FinGraV: Methodology for Fine-Grain GPU Power Visibility and Insights
Varsha Singhania, Shaizeen Aga, Mohamed Assem Ibrahim
TL;DR
FinGraV tackles the challenge of obtaining fine-grain GPU power visibility for sub-millisecond AI kernels by introducing a methodology that combines execution-time binning, careful CPU-GPU time synchronization, and power-profile differentiation. Applied to the AMD MI300X, FinGraV yields time-resolved, component-aware power profiles for GEMM and communication kernels, uncovering how XCD, IOD, and HBM contribute under different algorithmic regimes and interleaving scenarios.
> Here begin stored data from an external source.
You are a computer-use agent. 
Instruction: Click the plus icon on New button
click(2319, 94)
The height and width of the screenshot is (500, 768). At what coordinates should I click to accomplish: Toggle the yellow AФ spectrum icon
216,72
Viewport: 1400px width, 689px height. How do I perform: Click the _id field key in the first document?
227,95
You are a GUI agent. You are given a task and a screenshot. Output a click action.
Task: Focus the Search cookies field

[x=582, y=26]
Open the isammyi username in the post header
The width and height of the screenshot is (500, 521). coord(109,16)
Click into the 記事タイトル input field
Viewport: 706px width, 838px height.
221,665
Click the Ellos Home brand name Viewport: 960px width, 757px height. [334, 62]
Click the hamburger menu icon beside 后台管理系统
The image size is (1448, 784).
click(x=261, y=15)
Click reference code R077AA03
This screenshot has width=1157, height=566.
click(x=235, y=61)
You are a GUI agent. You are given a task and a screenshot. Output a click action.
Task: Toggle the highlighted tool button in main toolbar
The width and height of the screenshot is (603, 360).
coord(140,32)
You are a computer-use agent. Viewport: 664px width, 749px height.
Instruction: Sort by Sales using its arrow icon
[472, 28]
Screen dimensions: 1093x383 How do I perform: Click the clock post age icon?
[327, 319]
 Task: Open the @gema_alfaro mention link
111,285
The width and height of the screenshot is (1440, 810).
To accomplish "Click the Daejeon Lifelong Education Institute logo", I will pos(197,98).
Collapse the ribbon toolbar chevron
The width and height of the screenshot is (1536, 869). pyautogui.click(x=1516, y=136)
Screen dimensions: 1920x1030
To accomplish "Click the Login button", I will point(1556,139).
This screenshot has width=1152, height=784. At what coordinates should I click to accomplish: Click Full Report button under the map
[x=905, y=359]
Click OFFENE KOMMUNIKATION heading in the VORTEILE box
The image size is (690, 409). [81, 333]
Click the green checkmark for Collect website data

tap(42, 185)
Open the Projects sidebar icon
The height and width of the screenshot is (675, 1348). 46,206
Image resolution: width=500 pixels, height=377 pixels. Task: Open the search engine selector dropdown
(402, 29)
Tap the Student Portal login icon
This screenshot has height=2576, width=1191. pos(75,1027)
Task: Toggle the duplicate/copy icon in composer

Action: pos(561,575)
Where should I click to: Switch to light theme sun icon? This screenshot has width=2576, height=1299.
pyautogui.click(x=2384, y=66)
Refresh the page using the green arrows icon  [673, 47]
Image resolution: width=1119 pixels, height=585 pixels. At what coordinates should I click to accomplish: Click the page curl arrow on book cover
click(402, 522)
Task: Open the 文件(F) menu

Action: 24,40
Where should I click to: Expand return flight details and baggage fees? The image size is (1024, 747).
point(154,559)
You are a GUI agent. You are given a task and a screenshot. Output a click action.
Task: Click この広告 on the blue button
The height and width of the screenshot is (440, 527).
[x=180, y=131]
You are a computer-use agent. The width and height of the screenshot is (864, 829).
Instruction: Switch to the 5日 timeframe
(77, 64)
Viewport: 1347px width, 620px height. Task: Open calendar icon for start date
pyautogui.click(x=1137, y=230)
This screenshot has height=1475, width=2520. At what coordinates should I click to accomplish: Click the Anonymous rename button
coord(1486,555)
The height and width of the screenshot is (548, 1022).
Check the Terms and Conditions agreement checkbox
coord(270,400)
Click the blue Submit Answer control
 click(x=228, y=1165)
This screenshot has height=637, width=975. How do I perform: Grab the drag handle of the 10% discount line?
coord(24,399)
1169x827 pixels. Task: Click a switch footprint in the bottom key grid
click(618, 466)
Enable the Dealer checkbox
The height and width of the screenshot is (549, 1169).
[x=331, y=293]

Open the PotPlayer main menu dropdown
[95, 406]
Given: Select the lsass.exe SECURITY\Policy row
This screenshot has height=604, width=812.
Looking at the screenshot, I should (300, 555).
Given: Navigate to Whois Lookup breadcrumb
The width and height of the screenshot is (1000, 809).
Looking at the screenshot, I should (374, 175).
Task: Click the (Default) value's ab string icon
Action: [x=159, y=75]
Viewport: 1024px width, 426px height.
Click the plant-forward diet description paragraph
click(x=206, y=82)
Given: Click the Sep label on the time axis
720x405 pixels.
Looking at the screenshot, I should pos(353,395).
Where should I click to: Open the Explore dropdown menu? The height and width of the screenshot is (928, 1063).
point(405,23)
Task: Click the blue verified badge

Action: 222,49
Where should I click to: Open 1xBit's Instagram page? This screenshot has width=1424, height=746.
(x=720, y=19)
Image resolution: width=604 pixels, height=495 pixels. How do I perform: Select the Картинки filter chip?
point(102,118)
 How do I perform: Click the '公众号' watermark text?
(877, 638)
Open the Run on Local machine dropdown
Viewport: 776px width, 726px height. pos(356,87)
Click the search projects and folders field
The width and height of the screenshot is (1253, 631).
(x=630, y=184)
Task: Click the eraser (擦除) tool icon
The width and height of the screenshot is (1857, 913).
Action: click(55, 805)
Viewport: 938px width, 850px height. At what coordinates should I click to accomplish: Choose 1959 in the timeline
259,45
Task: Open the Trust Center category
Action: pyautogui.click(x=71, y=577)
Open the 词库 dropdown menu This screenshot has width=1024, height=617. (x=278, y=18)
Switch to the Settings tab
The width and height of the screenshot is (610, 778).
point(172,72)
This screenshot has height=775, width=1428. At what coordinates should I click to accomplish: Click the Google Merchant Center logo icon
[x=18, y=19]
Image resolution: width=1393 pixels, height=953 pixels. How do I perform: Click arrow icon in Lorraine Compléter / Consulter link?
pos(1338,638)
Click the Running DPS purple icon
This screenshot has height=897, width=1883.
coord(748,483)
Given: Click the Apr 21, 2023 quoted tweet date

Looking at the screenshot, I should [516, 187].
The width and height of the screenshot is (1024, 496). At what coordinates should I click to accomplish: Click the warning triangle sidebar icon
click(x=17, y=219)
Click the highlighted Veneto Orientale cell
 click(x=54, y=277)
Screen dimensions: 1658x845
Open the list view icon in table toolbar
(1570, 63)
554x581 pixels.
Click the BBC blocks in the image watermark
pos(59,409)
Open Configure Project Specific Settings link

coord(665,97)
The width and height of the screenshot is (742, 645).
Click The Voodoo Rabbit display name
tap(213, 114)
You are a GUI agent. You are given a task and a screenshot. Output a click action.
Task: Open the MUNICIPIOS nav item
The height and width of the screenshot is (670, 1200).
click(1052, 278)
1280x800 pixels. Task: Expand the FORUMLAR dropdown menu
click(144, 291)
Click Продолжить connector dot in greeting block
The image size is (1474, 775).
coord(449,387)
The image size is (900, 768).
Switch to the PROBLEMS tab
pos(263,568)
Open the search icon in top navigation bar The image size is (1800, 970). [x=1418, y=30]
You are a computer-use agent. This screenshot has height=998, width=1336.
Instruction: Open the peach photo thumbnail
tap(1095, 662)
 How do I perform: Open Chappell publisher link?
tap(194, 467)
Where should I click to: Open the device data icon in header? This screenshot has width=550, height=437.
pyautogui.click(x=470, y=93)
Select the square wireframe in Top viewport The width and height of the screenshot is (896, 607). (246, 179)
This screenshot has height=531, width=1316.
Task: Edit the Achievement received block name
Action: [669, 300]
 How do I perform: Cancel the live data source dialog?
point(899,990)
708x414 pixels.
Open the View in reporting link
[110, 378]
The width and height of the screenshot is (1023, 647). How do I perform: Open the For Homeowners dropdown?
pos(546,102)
The work provides concrete profiling guidance, demonstrates notable potential errors (up to ~80%) from misinterpreting power profiles, and offers design directions for power-aware GPU optimization and concurrent execution strategies. Overall, FinGraV enables accurate power measurements and deeper insights that can drive energy-efficient hardware and software improvements for ubiquitous GPU accelerators in AI workloads.
Abstract
Ubiquity of AI makes optimizing GPU power a priority as large GPU-based clusters are often employed to train and serve AI models. An important first step in optimizing GPU power consumption is high-fidelity and fine-grain power measurement of key AI computations on GPUs. To this end, we observe that as GPUs get more powerful, the resulting sub-millisecond to millisecond executions make fine-grain power analysis challenging. In this work, we first carefully identify the challenges in obtaining fine-grain GPU power profiles. To address these challenges, we devise FinGraV methodology where we employ execution time binning, careful CPU-GPU time synchronization, and power profile differentiation to collect fine-grain GPU power profiles across prominent AI computations and across a spectrum of scenarios. Using the said FinGraV power profiles, we provide both, guidance on accurate power measurement and, in-depth view of power consumption on state-of-the-art AMD Instinct MI300X. For the former, we highlight a methodology for power differentiation across executions. For the latter, we make several observations pertaining to GPU sub-component power consumption and GPU power proportionality across different scenarios. We believe that FinGraV unlocks both an accurate and a deeper view of power consumption of GPUs and opens up avenues for power optimization of these ubiquitous accelerators.